By Avigayil Kadesh
The obstetrician offers a prayer to Krishna before plucking an infant out of her patient's abdomen. A single tear trickles down the patient's face as she strokes the baby boy's cheek on his way out of the delivery room to his waiting parents.
This is the world exposed by Google Baby, a documentary by Israeli producer-director Zippi Brand Frank that recently won an Emmy Award.
In this world, prospective parents from the West (including many gay couples) who cannot - or choose not to - become pregnant arrange through an "pregnancy producer" to pay rural Indian women to give birth for them using sperm and eggs selected and paid for online, frozen and shipped to India. All they have to do is pick up the newborn at the hospital. "Now you can order a baby and get it nine months later, like ordering jeans from Gap," says Frank, 41, a Tel Aviv native and resident. "I wanted to raise awareness of this issue, with the focus on the surrogate rather than the parents-to-be."
Frank, a former Israeli television political reporter, investigative journalist and anchor news producer, learned about the phenomenon in 2006 by reading a bulletin board posting at Harvard University while on a Neiman Fellowship. The notice offered $50,000 to $70,000 for eggs from young, good-looking, highly educated women. "I was intrigued by how technical baby-making had become, and how pregnancy could be disassembled into its elements only to be put together again through an online mix-and-match," she wrote on her website.

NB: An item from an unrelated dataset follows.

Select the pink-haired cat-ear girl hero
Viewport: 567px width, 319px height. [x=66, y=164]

The research and filming on three continents took nearly three years. "When we started filming in Dr. Patel's clinic in Anand, India, she had 70 surrogate mothers in process. During our last filming session she had over 250 surrogates and other doctors in Mumbai started offering the same service. The field is obviously growing rapidly," reports Frank, who endeavored to present the facts non-judgmentally.
A need for ethical guidelines
As the mother of two preschool girls, it was challenging to keep her personal feelings in check. "It wasn't easy for me to watch [the births] and stand next to the mothers," says Frank, who is now expecting her third child. However, she began seeing another side to the picture. "I came in with the assumption that these women are being exploited, but when I got to know them as much as I could, given the language gap, I realized that they are really well prepared to do their job and move on. They seemed very feminist and very brave."

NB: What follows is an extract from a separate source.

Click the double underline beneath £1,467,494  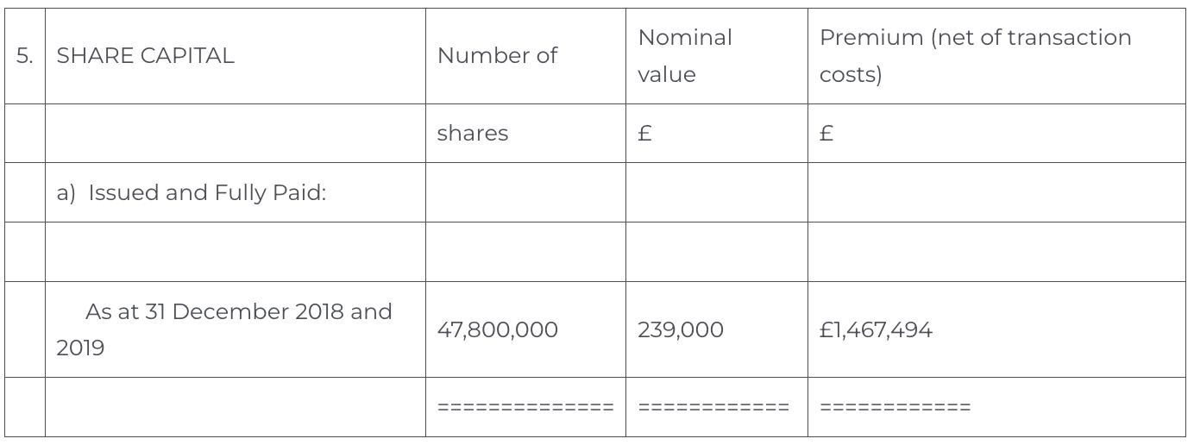[895, 407]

The surrogates, she continues, are mothers raising families in rustic areas that Western tourists never visit. They have so few options for earning a livelihood that they jump at the chance to earn significant money by doing something that comes naturally. The hard-won earnings aren't used for cars or vacations. "Surrogacy makes the difference between living in the street or having a roof over their heads," says Frank.
As for the ordering parents, "There are people who really need this service and I totally respect them. But there might be people who can exploit it, and maybe some ethical guidelines and restrictions need to be formulated," she says.
Frank was particularly disturbed to learn about a Japanese couple who divorced by the time their child was born and refused to pick her up in India. Three months passed before her paternal grandmother in Tokyo agreed to take custody of the infant. "This is unacceptable to me," says Frank. "The [ordering parents] must be required to pick up the baby no matter what happens. You shouldn't be able to return a baby like a t-shirt."
Prize-winning documentary
Google Baby was broadcast in Israel in 2009 and then in the rest of the world in 2010. It won first prize at the annual Tel Aviv documentary film festival and the Magnolia Golden Award in Shanghai for best documentary. Frank had to make some slight changes for an American audience after the American cable network HBO bought the film from her and executive producers Sheila Nevins and Yona Wiesenthal.
A former army intelligence officer, as a reporter Frank gravitated to telling longer stories. In 2001, her first documentary work provided an in-depth look at Israeli women in the military. Two years later, she directed and produced Somebody to Love, which followed singles in search of relationships. Next came Wakeup Call, a close-up look at the lives of exceptionally motivated people.
"Documentary work is a little harder to start in Israel, because there aren't many outlets or budgets," she says. "Google Baby was more expensive than an Israeli budget usually allows, so I did all the post-production work myself. Most independent filmmakers in Israel, even the big ones, have to do the little jobs to save money for shooting and editing." She was inspired, she says, by her maternal grandmother, a widowed Libyan immigrant "who was inventing herself all the time," and by the documentary filmmaker Errol Morris.
Following a year-long break after Google Baby was in the can, Frank began working on two new projects. One concerns mega-wealthy Americans and Europeans purchasing leftover frozen embryos to be used in anti-aging treatments at clinics in South Korea, China and Ukraine. The other project is an Israeli series about "extreme parenthood," documenting people who go to unusual lengths to have children. "I am attracted to the connection between technology and society in terms of regulations and ethics," Frank says.